Note that AAAA is 4 tokens, but AA is a single token, suggesting that AAAA could be represented as two tokens. This implies that either the tokenizer is unable to use AA when encoding AAAA, or it is randomly choosing not to use it. For BBBB, we get a different token count, and one that suggest at least one use of ‘BB’.
Finally one example where the opposite happens:
| text | chunks | input_tokens - 56 | output_tokens - 3 | +
|---------|--------------|---------------------|---------------------|--
| 'Alpha' | ['Alpha'] | 1 | 1 |
|---------|--------------|---------------------|---------------------|--
| 'A' | ['A'] | 1 | 1 |
| 'lpha' | ['l', 'pha'] | 2 | 2 | 3
|---------|--------------|---------------------|---------------------|--
| 'Al' | ['Al'] | 1 | 1 |
| 'pha' | ['pha'] | 2 | 2 | 3
|---------|--------------|---------------------|---------------------|--
| 'Alp' | ['Alp'] | 3 | 3 |
| 'ha' | ['ha'] | 1 | 1 | 4
|---------|--------------|---------------------|---------------------|--
| 'Alph' | ['Alph'] | 3 | 3 |
| 'a' | ['a'] | 1 | 1 | 4
|---------|--------------|---------------------|---------------------|--
| 'AlphaA'|['Al', 'phaA']| 4 | 4 |
In this case, “Alpha” is a single token, while all ways to split the word result in more than two tokens (indicated by the ‘+’ column). This could suggest that the word is manually added, bypassing the normal tokenization. Indeed, adding an A
at the end also incurs an extra cost of 3 tokens and splits up the ‘Alpha’ into different streaming chunks.
Conclusion
What can we conclude from this? It seems clear that the tokenizer is somewhat different from the usual byte pair encoding, but not drastically so.

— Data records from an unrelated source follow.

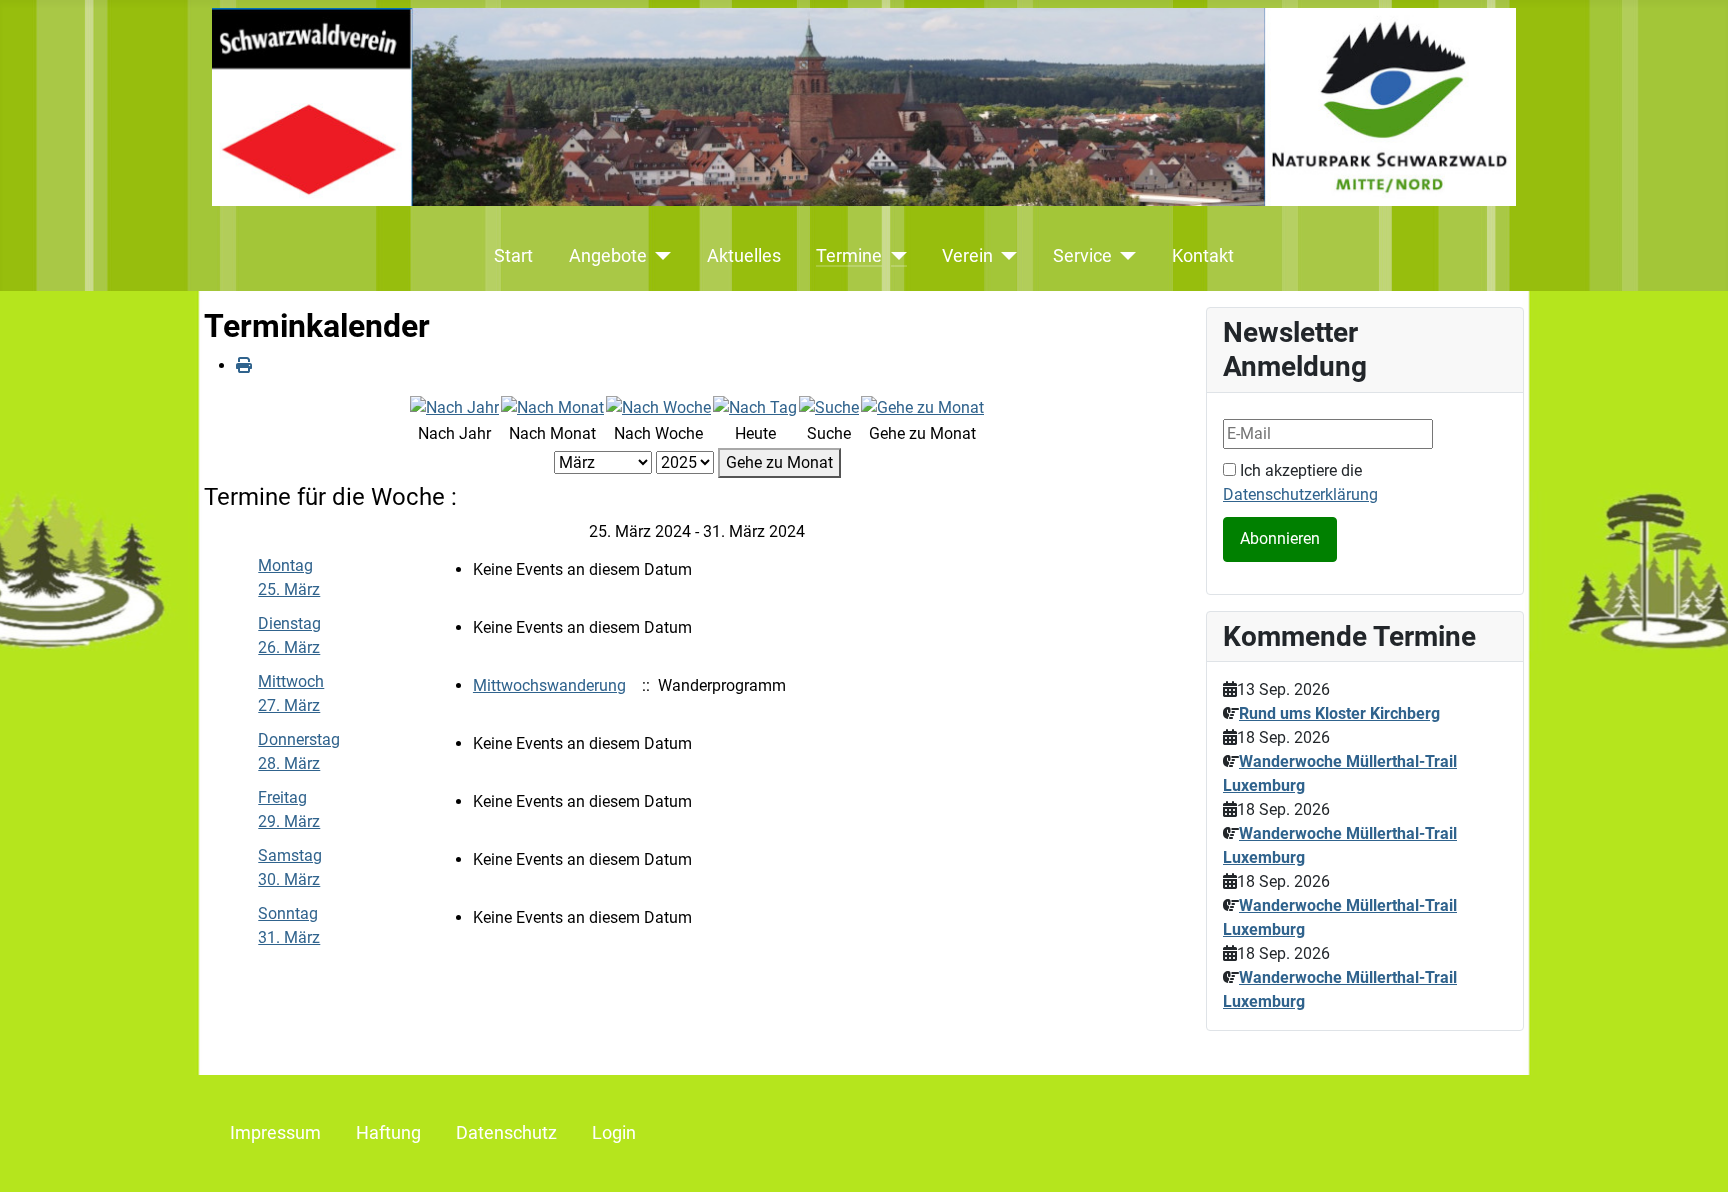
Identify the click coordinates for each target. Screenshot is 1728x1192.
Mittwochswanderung (549, 685)
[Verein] (1005, 256)
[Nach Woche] (658, 406)
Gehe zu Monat (779, 462)
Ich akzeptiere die (1300, 482)
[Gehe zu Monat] (922, 406)
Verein (967, 256)
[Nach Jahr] (454, 406)
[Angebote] (659, 256)
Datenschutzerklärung (1300, 494)
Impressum (275, 1133)
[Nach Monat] (552, 406)
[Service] (1124, 256)
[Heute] (755, 406)
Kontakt (1203, 256)
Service (1082, 256)
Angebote (608, 256)
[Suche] (829, 406)
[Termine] (894, 256)
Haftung (388, 1133)
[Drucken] (244, 365)
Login (614, 1133)
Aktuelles (744, 256)
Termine (849, 256)
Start (513, 256)
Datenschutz (506, 1133)
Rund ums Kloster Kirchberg (1339, 713)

Firstly, the streaming chunks are not very informative for tokenization.
There are three tokens at the end of the text, forming some sort of multi-token end-of-text sequence. It is unclear why it is three tokens long.
There is an extra output token for outputs starting with numbers, punctuation and certain foreign characters. I suspect this extra token is a space, due to such differences disappearing with a prefix, and the inability to get outputs starting with spaces.

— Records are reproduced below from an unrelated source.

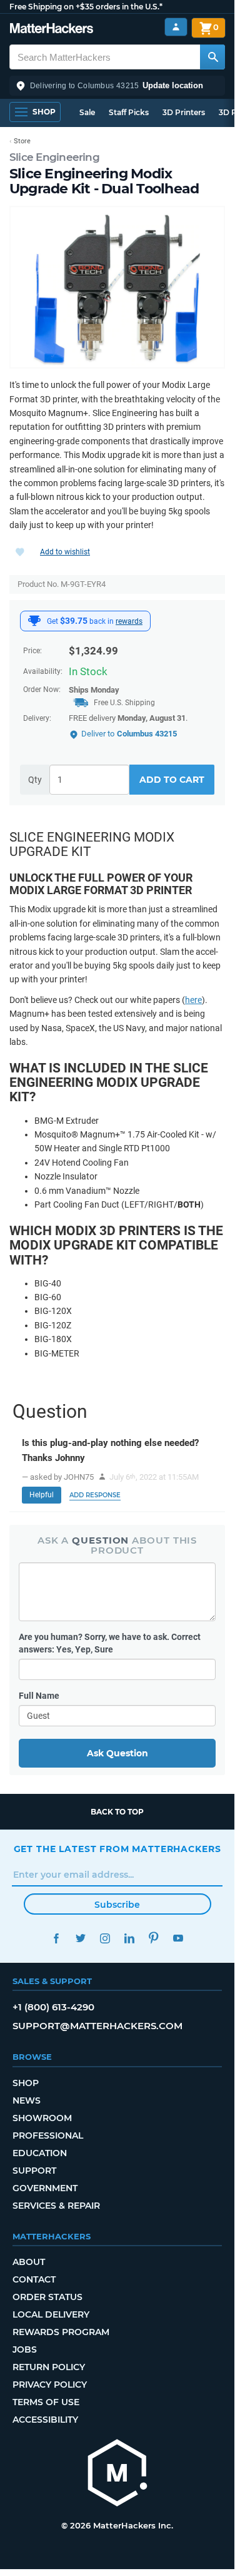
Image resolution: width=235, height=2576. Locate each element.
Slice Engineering (54, 157)
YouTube (178, 1938)
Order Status (47, 2297)
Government (45, 2188)
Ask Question (117, 1753)
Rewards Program (60, 2332)
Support (34, 2170)
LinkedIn (130, 1938)
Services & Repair (56, 2205)
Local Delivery (50, 2314)
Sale (87, 112)
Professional (47, 2135)
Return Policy (48, 2367)
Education (39, 2153)
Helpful (41, 1494)
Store (22, 141)
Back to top (117, 1811)
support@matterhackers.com (97, 2026)
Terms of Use (45, 2402)
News (26, 2100)
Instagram (105, 1938)
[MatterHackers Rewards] (34, 620)
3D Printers (183, 112)
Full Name (39, 1696)
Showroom (42, 2118)
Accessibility (45, 2419)
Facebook (57, 1938)
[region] (117, 287)
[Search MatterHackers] (212, 56)
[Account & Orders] (176, 27)
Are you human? (110, 1643)
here (193, 1000)
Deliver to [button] (129, 733)
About (28, 2262)
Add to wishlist (65, 551)
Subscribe (117, 1904)
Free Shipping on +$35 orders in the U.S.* (85, 6)
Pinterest (154, 1938)
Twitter (81, 1938)
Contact (34, 2279)
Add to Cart (171, 779)
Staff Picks (129, 112)
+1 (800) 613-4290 (53, 2007)
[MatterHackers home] (51, 29)
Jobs (24, 2349)
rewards (129, 621)
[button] (117, 86)
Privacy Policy (49, 2384)
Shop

Some words appear to bypass normal tokenization. This could be due to adding a number of high-frequency complete words on top of a subword approach.
Even so, the AAAA/BBBB results can’t quite be explained by this, and suggest a level of randomness reminiscent of Unigram or BPE-Dropout methods.
The tokenizer is not particularly big, with fairly common words taking multiple tokens - I’ll have more on this later.